Belgian writer J. M. H. Berckmans (1953– 2008) died yesterday. Alternative Flanders mourns.
He was Flanders’ celebrated cult author and the darling bipolar genius of the alternative press (De Morgen and Humo); where he played his role of tortured artist sometimes reluctantly, sometimes willingly.
To me, J. M. H. Berckmans is the literary equivalent of photographer Stephan Vanfleteren[1]. Vanfleteren photographs real life outcasts and misfits of the kind featured in the novels of Berckmans.
Berckmans debuted with Walter Soethoudt in 1977.
Soethoudt was the first Flemish printer to translate and publish Sade, years before Bert Bakker did the same in The Netherlands. He was printer-for-hire with an interesting bibliography: partly risqué[2] and sensational[3][4], partly literary fiction by authors such as Georges Adé, Heere Heeresma, René Gysen, Gust Gils, Freddy de Vree, Claude Krijgelmans, Patrick Conrad, Louis Willems and Jef Geeraerts. These authors also often translated for Soethoudt and published more often than not under pseudonyms for his imprints.

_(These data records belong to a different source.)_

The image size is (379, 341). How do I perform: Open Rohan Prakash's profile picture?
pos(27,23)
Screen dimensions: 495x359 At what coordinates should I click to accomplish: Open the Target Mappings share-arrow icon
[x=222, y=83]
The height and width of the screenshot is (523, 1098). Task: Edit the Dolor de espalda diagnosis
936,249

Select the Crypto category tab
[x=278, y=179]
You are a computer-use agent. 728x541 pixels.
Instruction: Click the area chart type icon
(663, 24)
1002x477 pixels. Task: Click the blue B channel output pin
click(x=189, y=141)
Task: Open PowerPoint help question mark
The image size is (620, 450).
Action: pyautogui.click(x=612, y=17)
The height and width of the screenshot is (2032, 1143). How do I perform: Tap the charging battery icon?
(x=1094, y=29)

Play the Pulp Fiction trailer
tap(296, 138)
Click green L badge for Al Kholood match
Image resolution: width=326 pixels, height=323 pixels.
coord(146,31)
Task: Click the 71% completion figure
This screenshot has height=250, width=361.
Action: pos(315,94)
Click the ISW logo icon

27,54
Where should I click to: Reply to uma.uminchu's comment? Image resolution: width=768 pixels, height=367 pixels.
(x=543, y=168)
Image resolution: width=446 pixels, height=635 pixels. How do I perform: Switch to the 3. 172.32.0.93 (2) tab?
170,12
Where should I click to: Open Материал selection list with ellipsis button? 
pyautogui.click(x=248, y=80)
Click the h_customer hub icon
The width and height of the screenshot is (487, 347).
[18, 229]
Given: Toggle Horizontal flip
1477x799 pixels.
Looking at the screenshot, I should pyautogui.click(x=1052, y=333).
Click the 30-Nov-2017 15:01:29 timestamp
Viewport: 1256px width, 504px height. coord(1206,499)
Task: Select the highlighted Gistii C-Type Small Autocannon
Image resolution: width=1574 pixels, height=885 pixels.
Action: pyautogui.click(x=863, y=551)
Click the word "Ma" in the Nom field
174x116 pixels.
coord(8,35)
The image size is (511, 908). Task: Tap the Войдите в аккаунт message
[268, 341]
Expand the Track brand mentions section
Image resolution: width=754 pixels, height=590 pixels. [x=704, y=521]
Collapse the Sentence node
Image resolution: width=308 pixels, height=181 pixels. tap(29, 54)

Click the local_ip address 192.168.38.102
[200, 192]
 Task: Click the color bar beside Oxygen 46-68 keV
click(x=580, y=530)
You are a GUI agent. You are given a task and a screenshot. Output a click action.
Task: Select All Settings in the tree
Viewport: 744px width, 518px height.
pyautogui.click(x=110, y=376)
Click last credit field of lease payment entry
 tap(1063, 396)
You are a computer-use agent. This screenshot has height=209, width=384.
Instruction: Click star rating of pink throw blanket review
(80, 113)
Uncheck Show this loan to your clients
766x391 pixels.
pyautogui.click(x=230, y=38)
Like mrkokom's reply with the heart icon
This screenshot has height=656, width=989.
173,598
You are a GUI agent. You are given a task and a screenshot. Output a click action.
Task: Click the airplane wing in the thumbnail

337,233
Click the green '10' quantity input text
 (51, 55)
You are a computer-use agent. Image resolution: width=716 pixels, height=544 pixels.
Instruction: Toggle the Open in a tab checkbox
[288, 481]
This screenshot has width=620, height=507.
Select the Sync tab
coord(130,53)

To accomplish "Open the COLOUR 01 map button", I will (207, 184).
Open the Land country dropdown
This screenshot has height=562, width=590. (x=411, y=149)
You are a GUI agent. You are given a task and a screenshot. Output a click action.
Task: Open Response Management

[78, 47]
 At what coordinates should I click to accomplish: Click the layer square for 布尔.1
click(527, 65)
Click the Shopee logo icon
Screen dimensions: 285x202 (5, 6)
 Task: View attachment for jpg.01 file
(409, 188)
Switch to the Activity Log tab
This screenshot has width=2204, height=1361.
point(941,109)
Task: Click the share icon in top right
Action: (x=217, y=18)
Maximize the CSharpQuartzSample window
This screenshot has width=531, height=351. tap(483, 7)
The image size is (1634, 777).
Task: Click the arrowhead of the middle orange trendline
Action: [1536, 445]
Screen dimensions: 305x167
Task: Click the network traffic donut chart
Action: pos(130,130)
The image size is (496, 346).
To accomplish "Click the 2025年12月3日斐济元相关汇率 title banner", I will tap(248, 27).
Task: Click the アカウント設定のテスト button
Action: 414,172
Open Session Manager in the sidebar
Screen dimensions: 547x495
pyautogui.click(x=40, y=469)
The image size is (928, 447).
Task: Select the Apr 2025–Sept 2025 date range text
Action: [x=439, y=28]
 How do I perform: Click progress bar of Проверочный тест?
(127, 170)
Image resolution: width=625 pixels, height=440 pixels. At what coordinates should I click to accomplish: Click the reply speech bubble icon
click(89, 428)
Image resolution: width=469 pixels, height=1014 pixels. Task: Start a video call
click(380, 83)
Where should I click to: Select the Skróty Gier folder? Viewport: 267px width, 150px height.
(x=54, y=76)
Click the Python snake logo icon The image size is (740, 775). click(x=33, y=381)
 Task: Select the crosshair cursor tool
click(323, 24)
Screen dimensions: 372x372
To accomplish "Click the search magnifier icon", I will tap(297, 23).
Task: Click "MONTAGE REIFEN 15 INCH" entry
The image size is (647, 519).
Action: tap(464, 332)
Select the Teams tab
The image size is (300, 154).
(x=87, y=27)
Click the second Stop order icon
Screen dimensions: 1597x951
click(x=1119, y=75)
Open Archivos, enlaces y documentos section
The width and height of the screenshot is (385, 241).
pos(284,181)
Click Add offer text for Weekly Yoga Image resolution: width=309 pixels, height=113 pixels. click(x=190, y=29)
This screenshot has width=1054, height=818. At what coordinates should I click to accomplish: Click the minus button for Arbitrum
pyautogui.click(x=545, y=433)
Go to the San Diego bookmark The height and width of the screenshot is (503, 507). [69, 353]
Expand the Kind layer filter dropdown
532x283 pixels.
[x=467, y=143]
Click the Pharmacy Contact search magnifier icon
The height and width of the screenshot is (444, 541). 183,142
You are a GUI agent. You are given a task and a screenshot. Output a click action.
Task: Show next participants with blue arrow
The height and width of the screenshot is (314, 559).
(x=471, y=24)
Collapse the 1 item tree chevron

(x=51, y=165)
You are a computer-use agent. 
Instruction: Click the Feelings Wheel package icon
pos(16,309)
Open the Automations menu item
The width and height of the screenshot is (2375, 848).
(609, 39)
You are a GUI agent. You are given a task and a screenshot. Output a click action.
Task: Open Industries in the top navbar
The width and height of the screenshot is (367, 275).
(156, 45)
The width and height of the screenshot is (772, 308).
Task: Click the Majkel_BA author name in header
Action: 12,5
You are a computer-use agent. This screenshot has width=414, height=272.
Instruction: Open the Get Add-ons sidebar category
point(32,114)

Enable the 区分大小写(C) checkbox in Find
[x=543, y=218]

Soethoudt was no Eric Losfeld, but Belgian’s nearest equivalent. Ah, the glorious days of literary mystifications! Read all about them in Soethoudt’s 2008 autobiography titled Uitgevers komen in de hemel [5], edited by Harold Polis, Berckmans’s last publisher.
Adieu Berckmans. I’m sort of sorry I missed your show with Kris Verdonck in March of 2006 at ScheldApen (see news article above), but I’m sure much fun was had by all.
Have you seen de “Weerwolven” documentary about JMB? I saw it the first time it was aired. I was doing my homework and from the moment I heard his voice and the words he uttered. I dropped my pen and was enslaved by my television. I haven’t read any of his books. But for those thirty minutes I saw and listened to him, I admire him. I had the feeling I really understood him, not only by his words but also by his appearance and his manner.
Missed it then and this evening too. An enigmatic figure, there has been more focus on his life than his work. There is not much substance (or an eternal recurrence of the same) to his work, but the poetics of his prose is good. And it has been a mixed-feelings-pleasure listening to him on YouTube on various places the previous days.